События следующего дня долго будут меня преследовать, я вообще сомневаюсь, что когда-нибудь смогу их забыть. Все произошло настолько стремительно, внезапно и неожиданно, что я едва успел опомниться.

Мы с Ником и отцом решили прогуляться по сосновому бору. Никитка взял пачку чипсов, я надел бейсболку и мы пошли в лес. Ник бежал чуть впереди, мы с папой шли следом, тихо переговариваясь ни о чем. Я и не заметил, как мы вышли на опушку; Никитка остановился, перестал есть чипсы, начал с интересом рассматривать кибитки, цыган и еле передвигавшегося пса.

– Никит, пошли, – я потянул брата за руку.

Ник вывернулся.

– Сколько можно на них таращиться? Пошли!

– Пусть посмотрит, Слав. – Отец отвел меня в сторону, мы разговорились и, настолько увлеклись, что не заметили, как пес подошел к Никитке.

Неизвестно, что взбрело в голову больной собаке, но какой-то сдвиг в мозгу определенно произошел. Она зарычала, оскалила зубы и, дернувшись вперед, едва не вцепилась Нику в руку.
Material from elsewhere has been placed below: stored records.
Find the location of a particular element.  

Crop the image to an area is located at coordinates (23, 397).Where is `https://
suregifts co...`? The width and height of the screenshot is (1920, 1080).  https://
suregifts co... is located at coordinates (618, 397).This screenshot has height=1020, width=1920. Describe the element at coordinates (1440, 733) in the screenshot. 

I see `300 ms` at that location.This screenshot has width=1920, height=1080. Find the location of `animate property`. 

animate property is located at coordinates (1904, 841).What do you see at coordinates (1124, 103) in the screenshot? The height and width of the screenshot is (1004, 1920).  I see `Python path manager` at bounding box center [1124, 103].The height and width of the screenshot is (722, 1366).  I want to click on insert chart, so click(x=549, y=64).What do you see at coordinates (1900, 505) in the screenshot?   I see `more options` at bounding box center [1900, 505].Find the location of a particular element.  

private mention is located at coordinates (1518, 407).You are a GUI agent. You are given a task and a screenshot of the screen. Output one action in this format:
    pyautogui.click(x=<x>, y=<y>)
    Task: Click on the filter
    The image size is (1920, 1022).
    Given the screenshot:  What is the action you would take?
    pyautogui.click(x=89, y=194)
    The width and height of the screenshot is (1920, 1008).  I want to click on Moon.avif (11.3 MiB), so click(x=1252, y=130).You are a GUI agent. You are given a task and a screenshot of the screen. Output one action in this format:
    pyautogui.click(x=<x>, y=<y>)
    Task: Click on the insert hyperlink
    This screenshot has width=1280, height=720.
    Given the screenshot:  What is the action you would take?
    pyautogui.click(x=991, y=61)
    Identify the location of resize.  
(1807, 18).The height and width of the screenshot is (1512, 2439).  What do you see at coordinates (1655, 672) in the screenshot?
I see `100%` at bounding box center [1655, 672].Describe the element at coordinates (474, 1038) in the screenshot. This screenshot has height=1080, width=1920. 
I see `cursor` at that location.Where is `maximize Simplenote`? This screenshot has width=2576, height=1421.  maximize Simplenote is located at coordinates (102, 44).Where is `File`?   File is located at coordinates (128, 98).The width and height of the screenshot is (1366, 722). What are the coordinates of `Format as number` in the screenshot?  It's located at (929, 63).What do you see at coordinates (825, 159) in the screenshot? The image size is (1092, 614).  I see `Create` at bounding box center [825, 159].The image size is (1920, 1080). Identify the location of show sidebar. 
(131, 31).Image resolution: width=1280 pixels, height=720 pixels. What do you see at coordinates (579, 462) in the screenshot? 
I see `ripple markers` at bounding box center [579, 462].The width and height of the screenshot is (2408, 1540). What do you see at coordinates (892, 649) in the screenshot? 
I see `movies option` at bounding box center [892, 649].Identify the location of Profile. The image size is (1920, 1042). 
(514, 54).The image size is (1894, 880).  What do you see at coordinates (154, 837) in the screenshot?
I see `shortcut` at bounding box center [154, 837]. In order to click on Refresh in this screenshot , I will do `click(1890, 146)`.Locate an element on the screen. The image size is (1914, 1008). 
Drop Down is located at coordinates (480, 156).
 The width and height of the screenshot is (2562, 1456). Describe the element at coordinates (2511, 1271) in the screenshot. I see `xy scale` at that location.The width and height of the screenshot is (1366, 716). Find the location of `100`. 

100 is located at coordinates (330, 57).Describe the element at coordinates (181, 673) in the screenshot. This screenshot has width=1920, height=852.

Услышав лай, и резко обернувшись, папа сориентировался мгновенно. В два счета он подскочил к Никитке и одним ударом ноги уложил псину на траву. Удар пришелся в область виска, пес замертво свалился на землю.

Никитка разревелся, я покрылся потом, несколько цыганок бежали в нашу сторону. Увидел я и старика, спешно вышагивающего к нам.

Отец начал ругаться с цыганками, говорил, что собака чуть не укусила ребенка, цыганки оправдывались, лопотали что-то в ответ, размахивали руками.

Я неотрывно смотрел на старого цыгана. Он подошел к собаке, сделал глубокий вдох и, опустившись на колени, забубнил. Старик гладил мертвую собаку, слегка раскачиваясь, мне показалось, он читает молитву или заклинание.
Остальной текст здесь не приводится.